Des dirigeants syndicaux ont mis en garde contre une explosion du nombre de contaminations au Covid-19 en cas de reprise massive du travail. Le pays compte officiellement 145 morts pour quelque 5 500 cas, mais peu de tests ont été effectués et les experts considèrent ces données comme probablement très inférieures à la réalité.

Pris de court par la réouverture de certaines usines, la BGMEA a partagé le vendredi 24 avril une série de recommandations destinées aux entreprises décidant de braver le confinement. Des documents en bengali que FashionNetwork.com a pu consulter. Il est notamment demandé aux sociétés de ne faire appel qu'aux employés vivant à proximité afin d'éviter les risques liés aux transports en bus. Il est par ailleurs demandé de ne pas constituer de grosses équipes sur les lignes de production afin de garder un espacement de 6 pieds (1,8 mètre) entre chaque personne. Machines, portes, interrupteurs, tables de réfectoire et autres éléments fréquemment utilisés doivent être régulièrement nettoyés, de même que les toilettes après chaque utilisation.

Hypocrisie des donneurs d'ordres



Aujourd'hui, à l'heure où certains professionnels voient dans la crise actuelle l'occasion d'accélérer l'émergence d'une mode responsable, le cas du Bangladesh offre un premier contre-exemple. Tandis qu'elles appellent leurs clients à rester en sécurité chez eux, certaines marques occidentales poussent donc des ouvriers à retourner dans les usines malgré les risques. Aider en cela par la concurrence des pays voisins, mais également par la jeunesse et la pauvreté des 4,5 millions de salariés de cette industrie, dépendants de leurs revenus.


Shutterstock



Le décalage entre les valeurs affichées par les donneurs d'ordres et la réalité des transactions, l'industrie bangladaise la connaît bien. Le 24 avril 2013, l'effondrement de l'usine textile du Rana Plaza à Dacca faisait plus de 1 100 morts. Face à l'émotion internationale, les grandes marques produisant sur place ont fait pression sur les industriels locaux pour renforcer la sécurité et augmenter les salaires dans les usines. Mais, loin des micros, les acheteurs de ces marques continuaient de faire pression sur les prix, rapportaient à l'époque des industriels.
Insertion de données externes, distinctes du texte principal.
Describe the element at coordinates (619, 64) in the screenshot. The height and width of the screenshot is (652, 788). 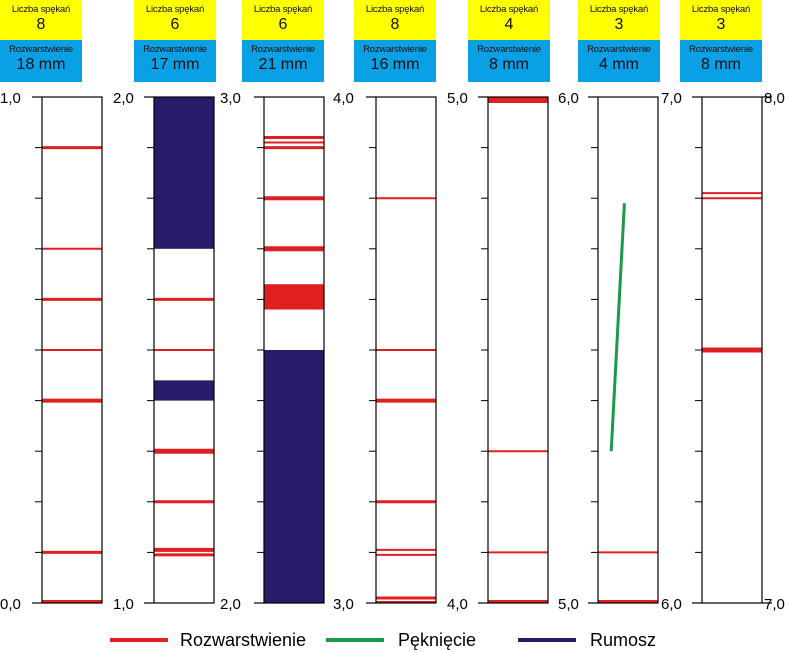
I see `spacing-value: 4 mm` at that location.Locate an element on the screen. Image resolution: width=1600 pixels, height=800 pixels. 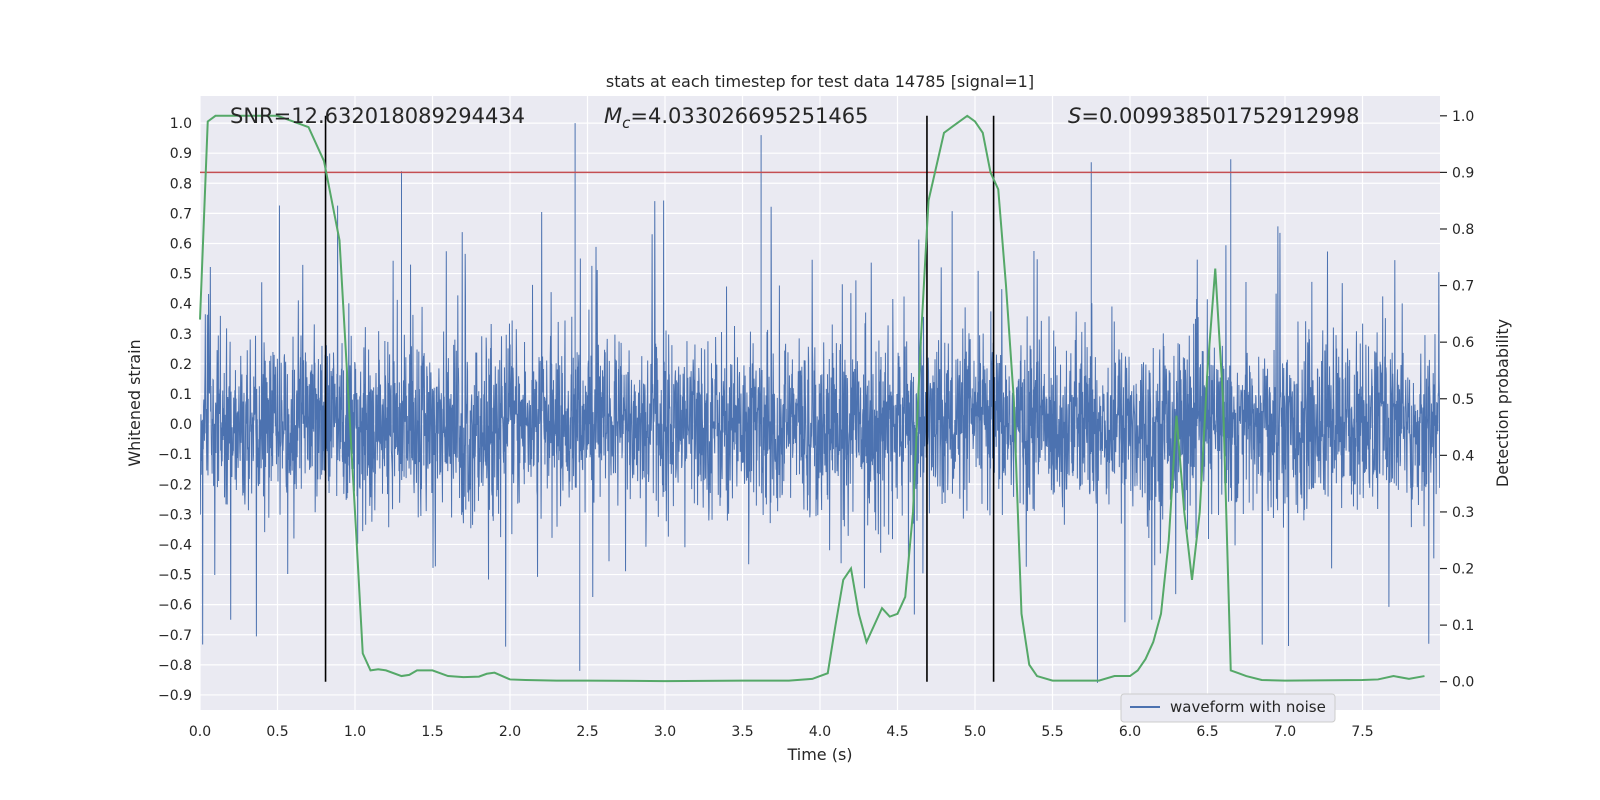
legend: waveform with noise is located at coordinates (1228, 708).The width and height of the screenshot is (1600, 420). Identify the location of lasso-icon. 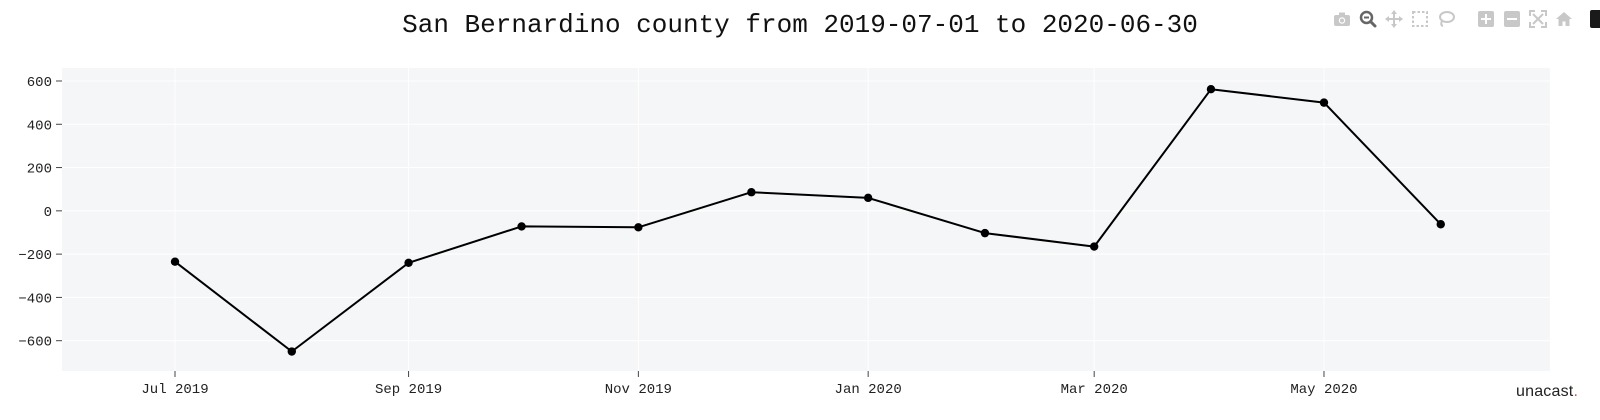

Est-ce que la situation s'est améliorée depuis ? "Non, c'est devenu pire !", nous confiait Rubana Huq en février dernier (relire notre inteview). "Depuis quatre ans, nous avons vu baisser nos prix de 3,64 % à destination de l'Europe et de 7 % vers les Etats-Unis. Donc c'est une grosse perte de valeur. La baisse est constante face à nos clients. Et le pire est que beaucoup d'exigences RSE qu'ils imposent ne sont pas déraisonnables, mais énormément coûteuses. La pression est forte, mais s'il y avait une prise de responsabilité mondiale de la filière, cela aiderait toute l'industrie de la mode."

Le Bangladesh est le deuxième fournisseur d’habillement de l'Union européenne derrière la Chine, avec 17,6 milliards d’euros de marchandises en 2019, selon l’Institut français de la mode. Le pays s'est notamment spécialisé dans les produits en coton, destinés aux marchés américain et européen. Une dépendance que l'industrie locale entend réduire en développant sa production de produits en matériaux techniques, ciblant notamment les marchés de l'athleisure et de la lingerie.